Reputation: 10303
This is a follow-up to my previous question
I would like to find a minimal sequence of characters of length > N
, which starts at a word boundary and ends at the end of input.
For example:
N = 5, input = "aaa bbb cccc dd" result = "cccc dd"
I tried \b.{5,}?$
but it matches the whole input
rather the minimal part.
What regex
would you suggest?
Upvotes: 1
Views: 221
Reputation: 75242
The problem this time isn't greediness, it's eagerness. Regexes naturally try to find the earliest possible match, and getting them to find the last one can be tricky. The easiest way is usually the one @Arcadien demonstrated: use .*
to gobble up the whole string, then use backtracking to find the match on the rebound.
I have some questions about your requirements, though. \b
can match the beginning or the end of a word, so if (for example) N=5
and the string ends with "foo1 bar2"
, the result would be " bar2"
(notice the leading space). Do you really want a match that starts at the end of a word, or should it drop the space or back up to the beginning of "foo1"
? Also, will all words consist entirely of word characters? If there are any non-word characters, \b
will be able to match in even more surprising places.

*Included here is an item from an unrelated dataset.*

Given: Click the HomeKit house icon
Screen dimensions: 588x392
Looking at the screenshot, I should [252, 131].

For the regex below, I redefined "word" to mean any complete chunk of non-whitespace characters. The .*
starts out by consuming the whole string, then the lookahead - (?=.{5,})

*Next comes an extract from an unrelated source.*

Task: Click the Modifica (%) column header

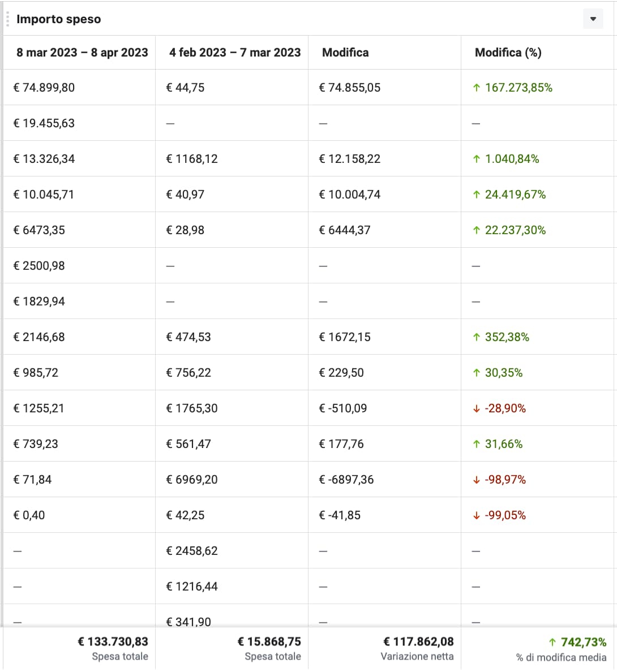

- forces it to backtrack five positions before it tries to match anything. The \s
forces the match to start at the beginning of a word, so the rest of the regex captures one or more complete words.
/^.*(?=.{5,})\s(\S+(?:\s+\S+)*$)/
var N = 5;
var regex = "^.*(?=.{" + N + ",})\\s(\\S+(?:\\s+\\S+)*$)";
var match = regex.exec(subject);
var result = (match != null) ? match[1] : "";
This regex won't match anything that's less than five characters long or doesn't contain whitespace. If that's a problem, let me know and I'll tweak it.
Upvotes: 3
Reputation: 2159
Try using .{5}
(any character for the next 5 characters) instead of .{5,}
(any character for the next 5 or more characters)

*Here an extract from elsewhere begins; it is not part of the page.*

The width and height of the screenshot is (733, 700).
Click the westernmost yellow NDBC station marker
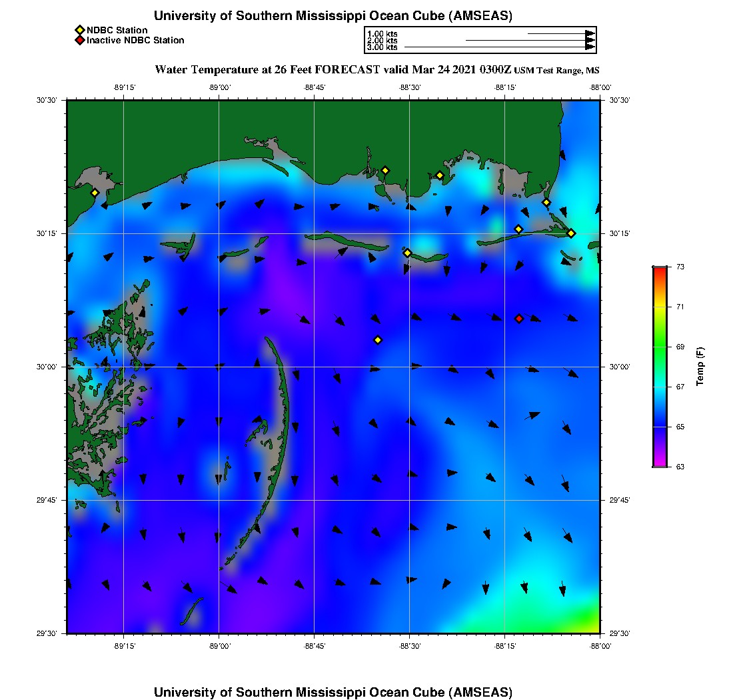[95, 193]

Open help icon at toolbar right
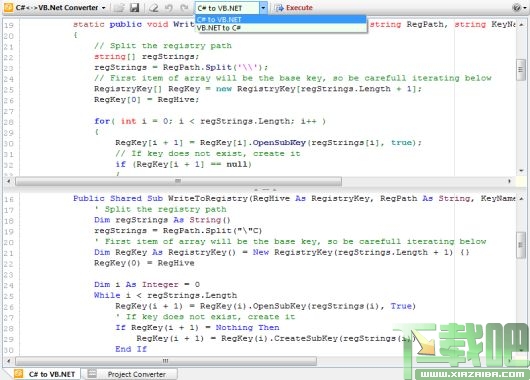(x=516, y=7)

The following worked for me using regexpal \w*.{5}$
(improved by @nhahtdh).
This will get all words that are followed by 5 characters.
Results:
String "AAAA BBBB CCCC DDEEE"
Match: "DDEEE"
String "AAAA BBBB CCCC DD"
Match: "CCCC DD"
String "AAAA BBBB CCCC"
Match: "BBBB CCCC"
String "AAAA"
Match: null
Upvotes: 1
Reputation: 56819
You can reverse the input by
.split("").reverse().join("")
And apply the answer from the previous question, then reverse the match with the same functions above.
This solution doesn't consider about performance.
Upvotes: 1